Il Baccalà Mantecato alla Veneziana

baccalà mantecato alla venezianaIl baccalà mantecato alla veneziana, insieme al baccalà alla vicentina, è una delle tante preparazioni “natalizie” venete che caratterizza questo fantastico prodotto.
Nonostante dovrebbe chiamarsi stoccafisso, in Veneto si usa indicarlo come baccalà. La differenza tra stoccafisso e baccalà risiede nella modalità di conservazione della materia prima (il merluzzo), infatti mentre il primo viene essiccato all’aria aperta, il secondo viene salato. Il baccalà mantecato alla veneziana è un’emulsione a base di stoccafisso ed olio extravergine d’oliva piuttosto facile da realizzare che può essere considerato un antipasto o un secondo piatto.

Ingredienti
800 gr Stoccafisso (già ammollato)
20 cl di Olio Extravergine d’Oliva (delicato)
20 cl di Latte intero
Prezzemolo (qualche foglia)
1 spicchio d’Aglio
Sale e Pepe Nero q.b.

Prima di procedere alla realizzazione di questa ricetta è necessario ammollare lo stoccafisso (baccalà). A tal fine vi rimando alla ricetta del baccalà alla messinese (a alla ghiotta) in cui il procedimento è spiegato in modo dettagliato.
Ultimato l’ammollo dello stoccafisso (non privo di pelle e lische), lo spostiamo all’interno di una casseruola di adeguate dimensioni, lo ricopriamo di acqua a  filo ed aggiungiamo anche il latte ed un pizzico di sale.
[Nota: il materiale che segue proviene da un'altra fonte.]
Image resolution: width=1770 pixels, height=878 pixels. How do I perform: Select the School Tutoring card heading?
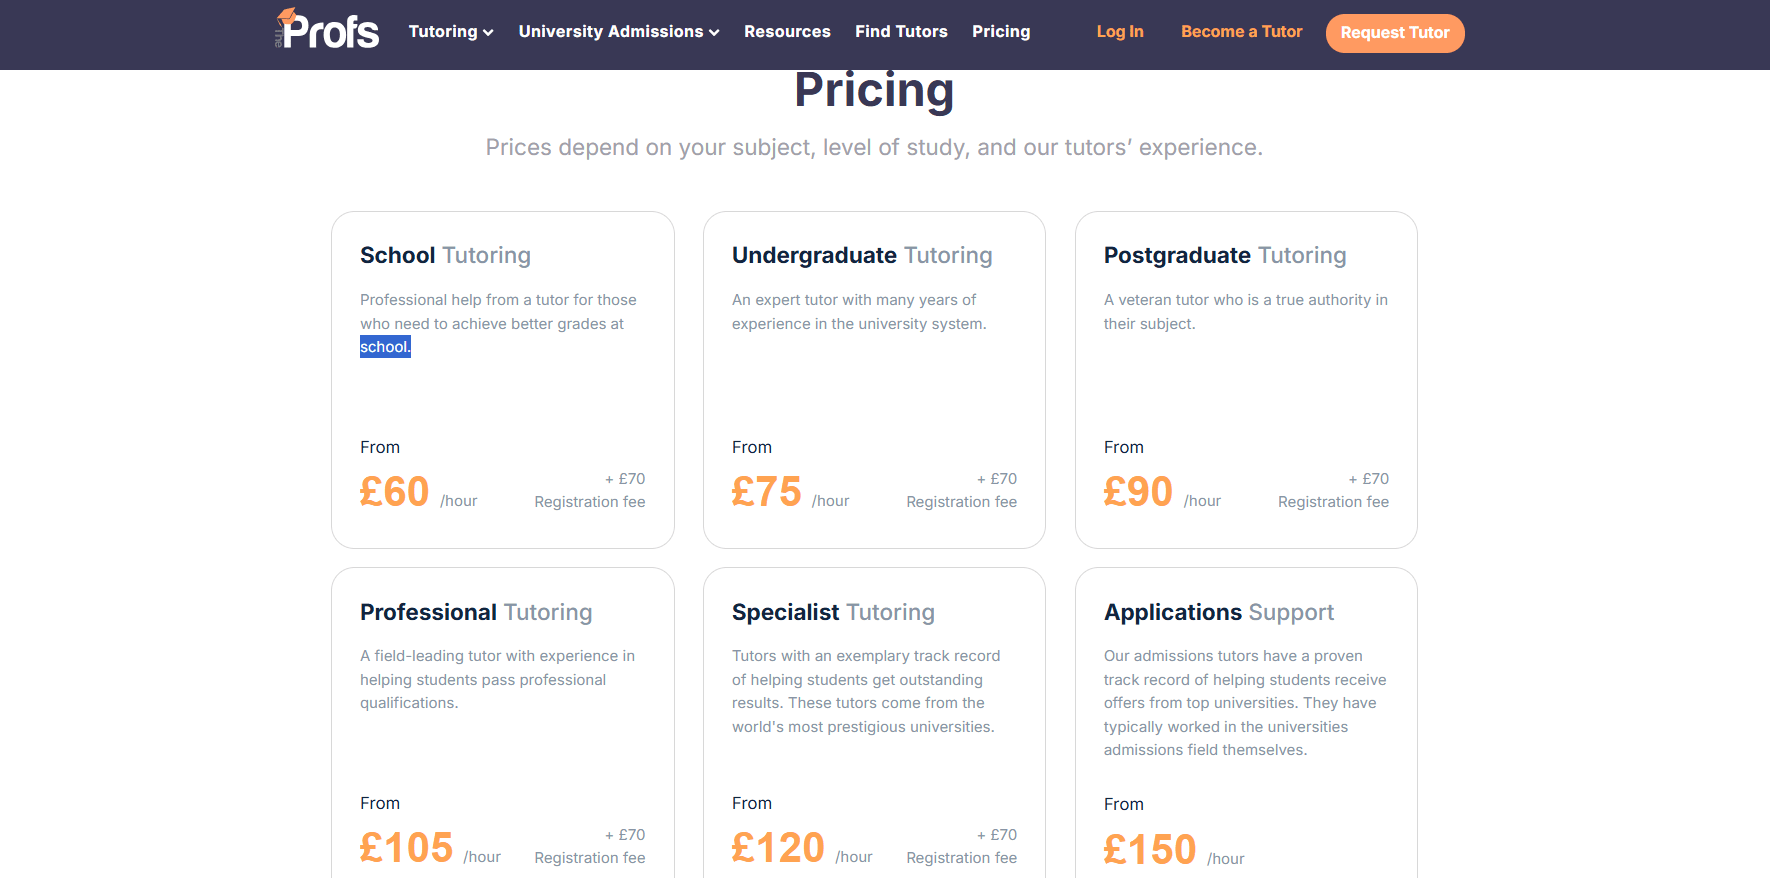tap(445, 256)
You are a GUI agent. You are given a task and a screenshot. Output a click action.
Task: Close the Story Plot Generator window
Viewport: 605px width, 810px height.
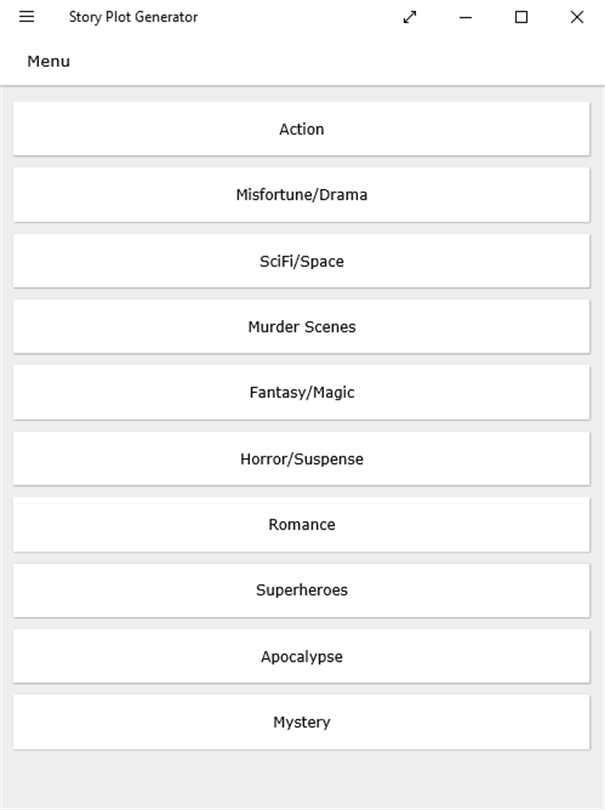(577, 17)
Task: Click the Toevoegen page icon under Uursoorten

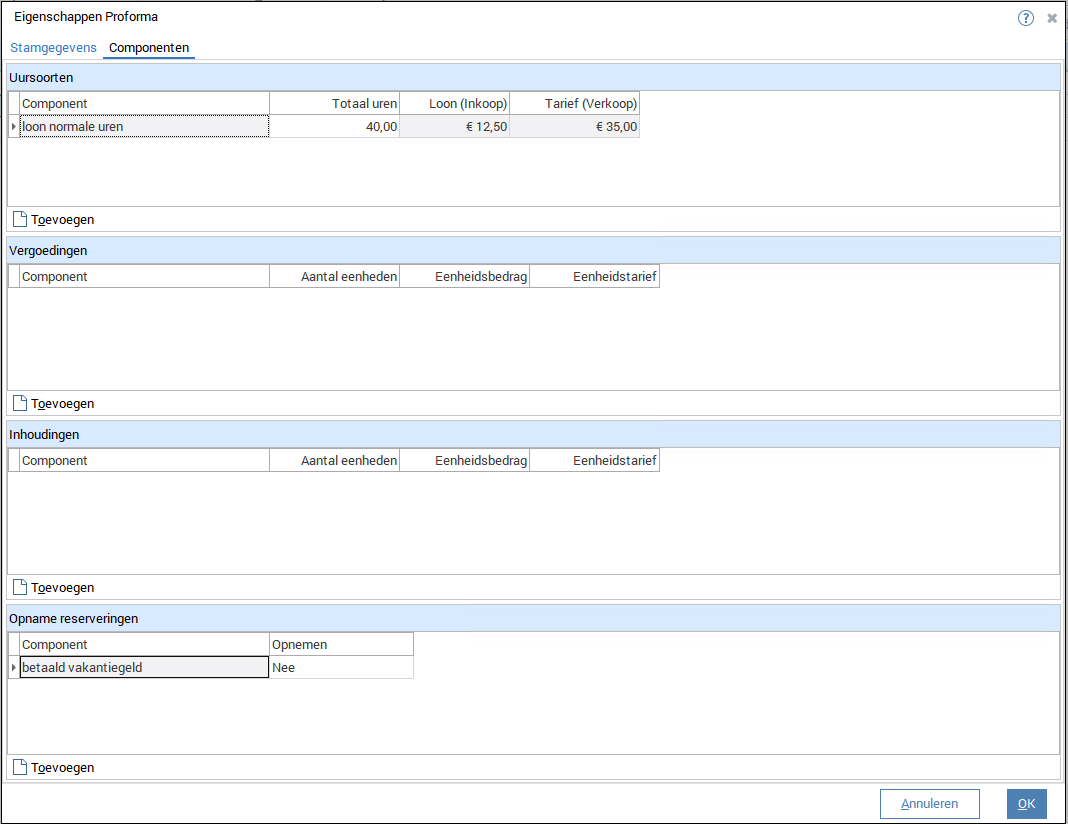Action: tap(19, 220)
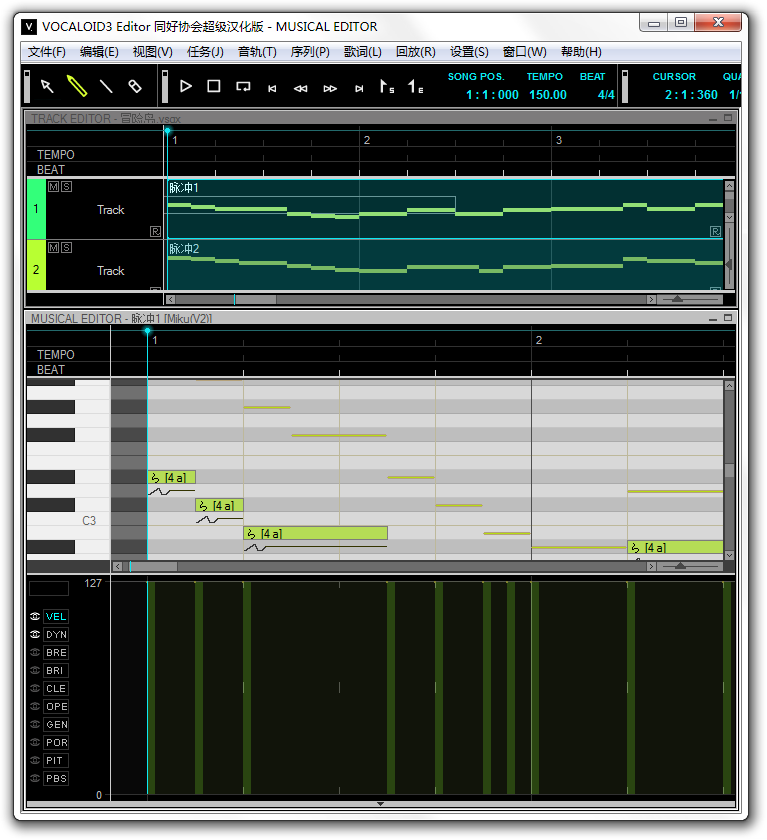Select the pencil tool

click(76, 87)
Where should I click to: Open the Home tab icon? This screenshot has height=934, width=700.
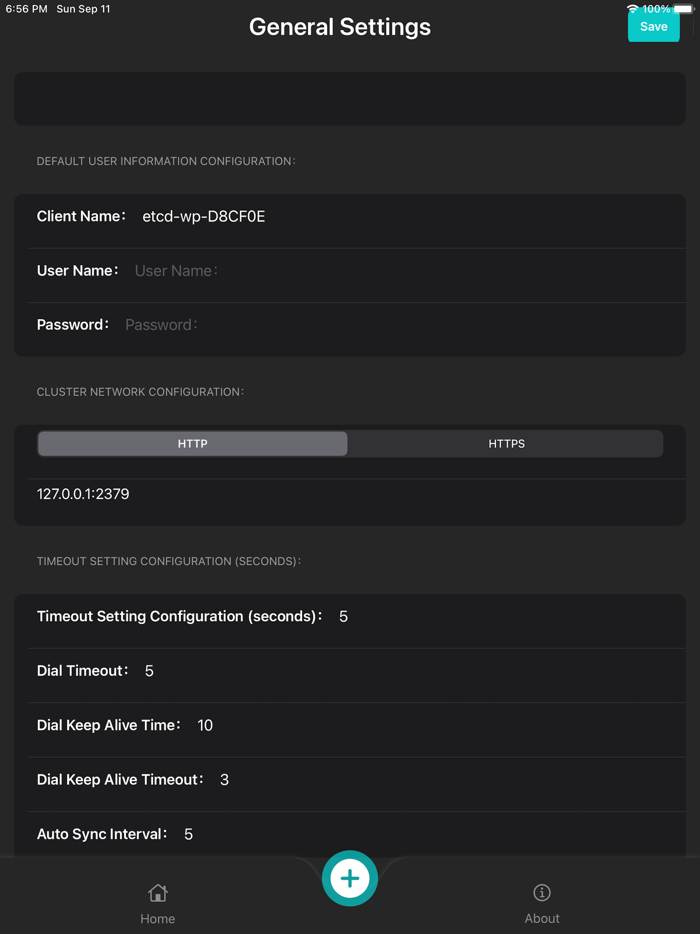pyautogui.click(x=157, y=893)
Portiamo a bollore e lasciamo cuocere per 20 minuti. Il tempo di cottura è indicativo in quanto, se non dovesse risultare tenero possiamo lasciarlo cuocere altri 10 minuti. Schiumiamo quando necessario.
Scoliamo lo stoccafisso, priviamolo di pelle e lische e, all’interno di una ciotola, riduciamolo in poltiglia aiutandoci con un cucchiaio di legno. Sempre mescolando aggiungiamo l’olio extravergine d’oliva a filo come se stessimo realizzando una maionese fino a quanto il pesce riesce ad assorbirne.
Saliamo, pepiamo ed ultimiamo la ricetta inserendo un trito fine di prezzemolo ed aglio (privato dell’anima).
Il baccalà mantecato alla veneziana è servito come crema da spalmare su dei crostini o, più tradizionalmente, insieme a delle fette di polenta grigliata. Può essere ulteriormente spolverizzato con del pepe nero e guarnito con qualche fogliolina intera di prezzemolo.
Va consumato immediatamente o conservato in frigorifero per non più di un giorno.

Varianti e Curiosità

  • L’Artusi diceva che per giudicare la buona esecuzione di questa ricetta, il baccalà mantecato alla veneziana che lui indica come montebianco, “non deve ributtare l’olio quando è nel piatto”.
  • Alcune ricette non prevedono l’utilizzo del latte, ma si limitano a far bollire lo stoccafisso in acqua con  una foglia di alloro, uno spicchio d’aglio intero ed un pò di succo di limone.